**WHAT YOU HAVE TO DO:** Your output should be exactly the lines from the one containing "This screenshot has" through the final line of the records, both included, with every picture left out.

**Source data:**
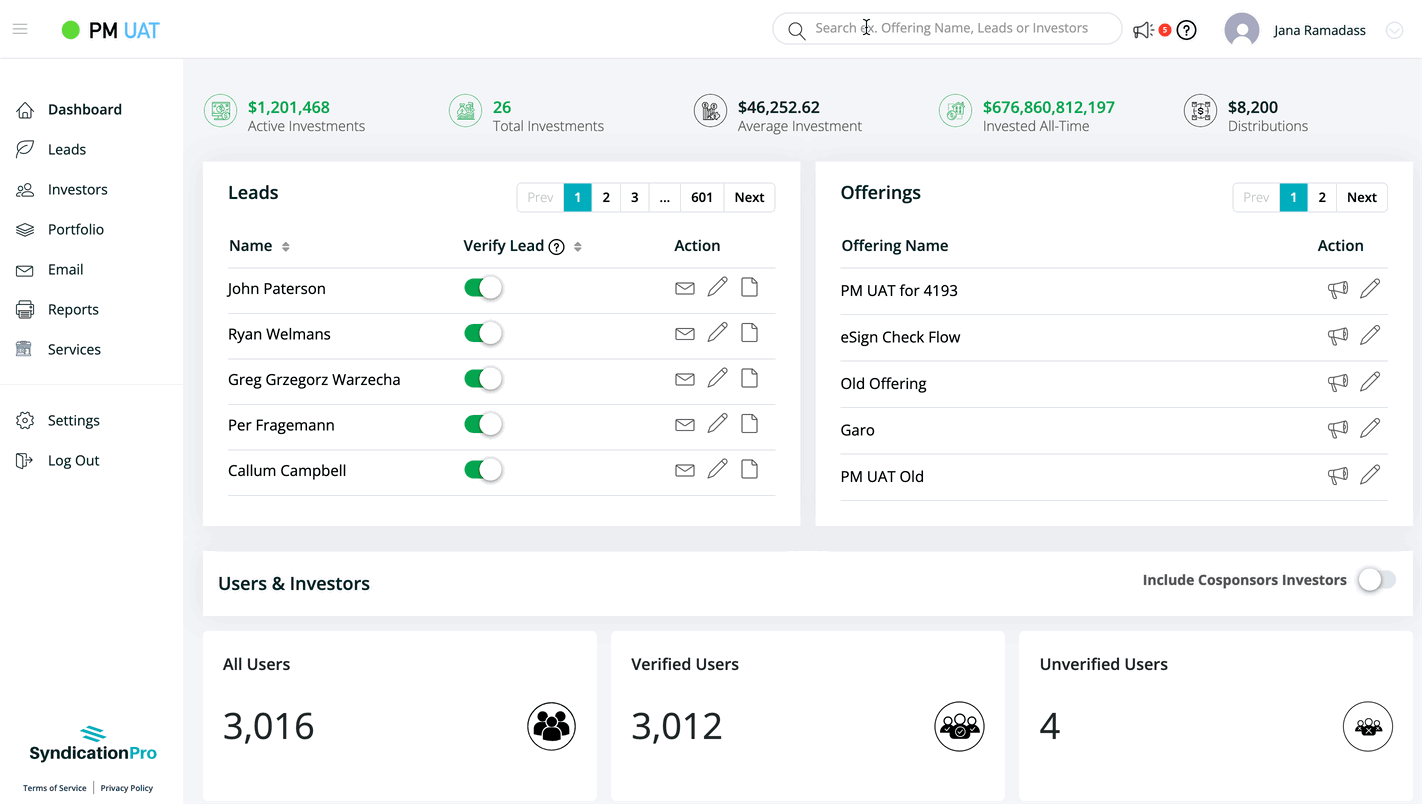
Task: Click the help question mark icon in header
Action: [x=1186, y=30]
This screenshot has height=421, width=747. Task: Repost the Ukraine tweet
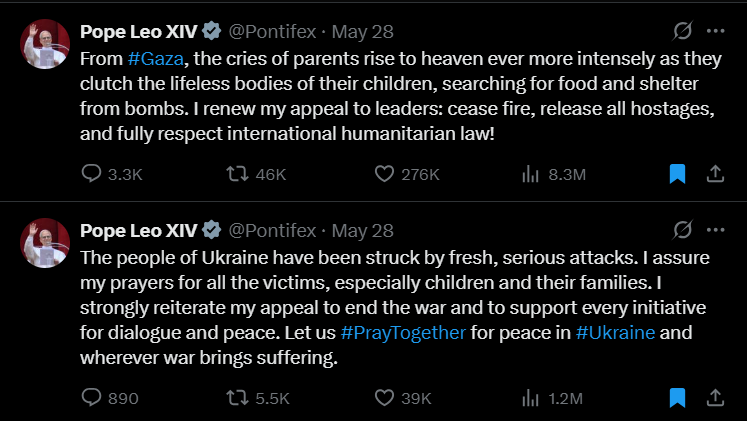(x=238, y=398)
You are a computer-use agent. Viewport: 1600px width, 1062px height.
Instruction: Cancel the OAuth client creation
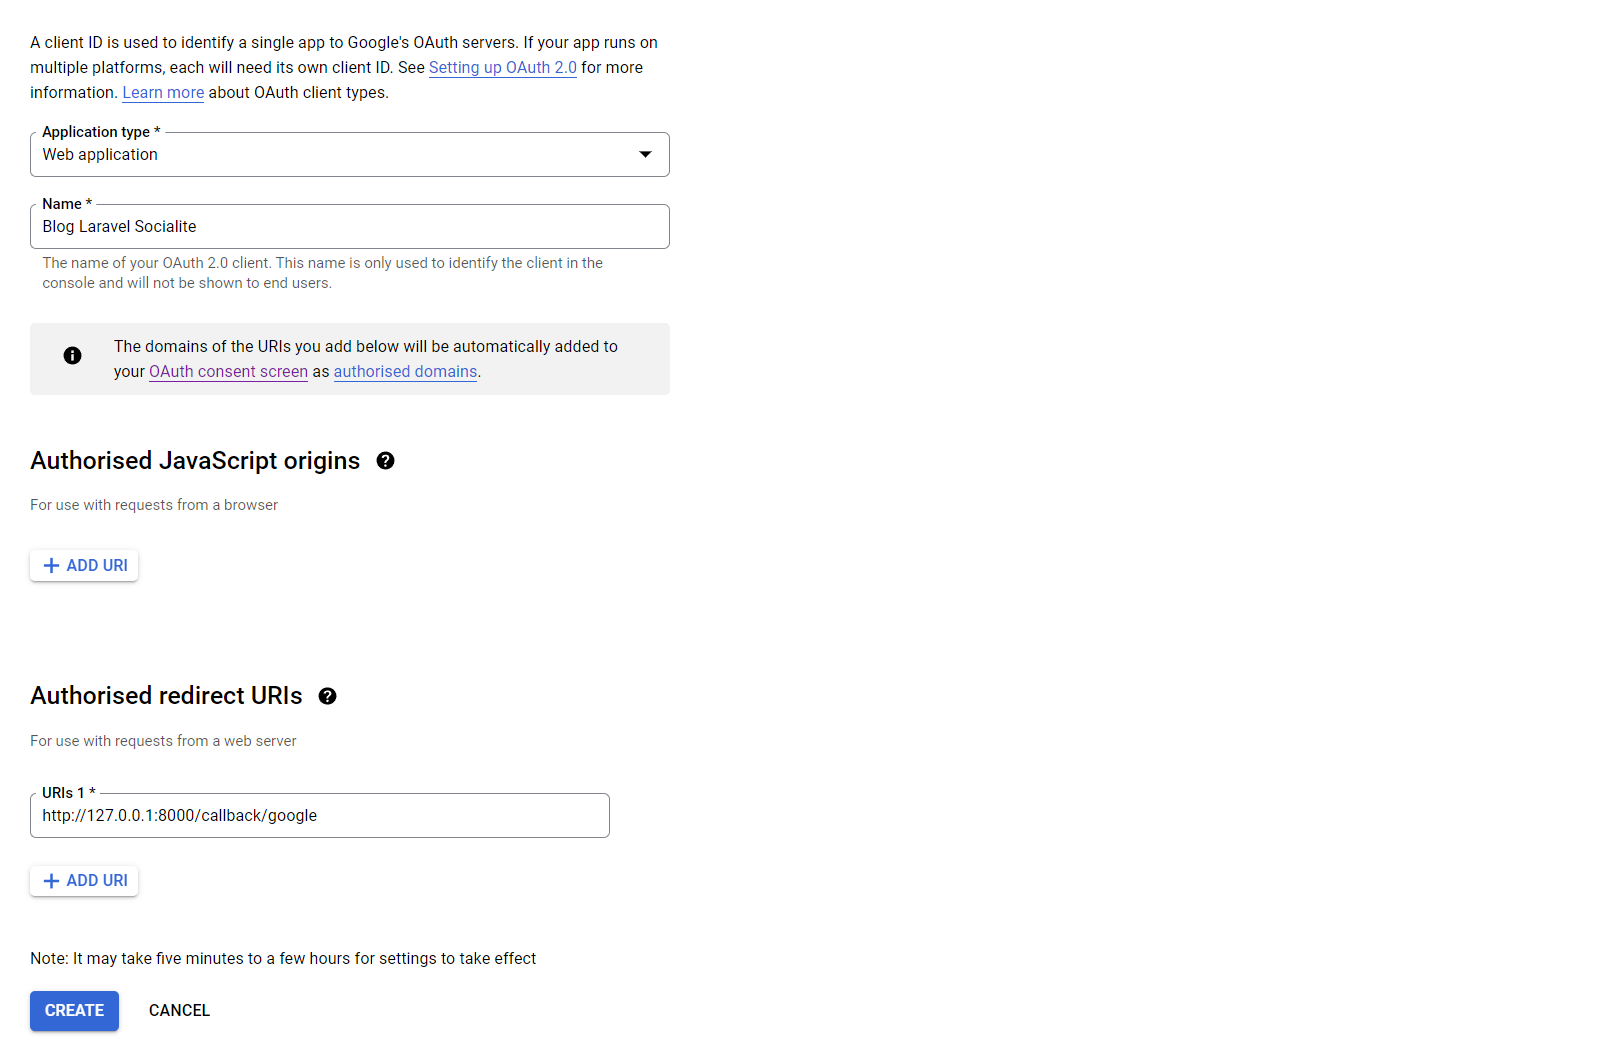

**SOLUTION TO THE EXERCISE:**
This screenshot has height=421, width=747. Task: Repost the Ukraine tweet
(x=238, y=398)
You are a computer-use agent. Viewport: 1600px width, 1062px height.
Instruction: Cancel the OAuth client creation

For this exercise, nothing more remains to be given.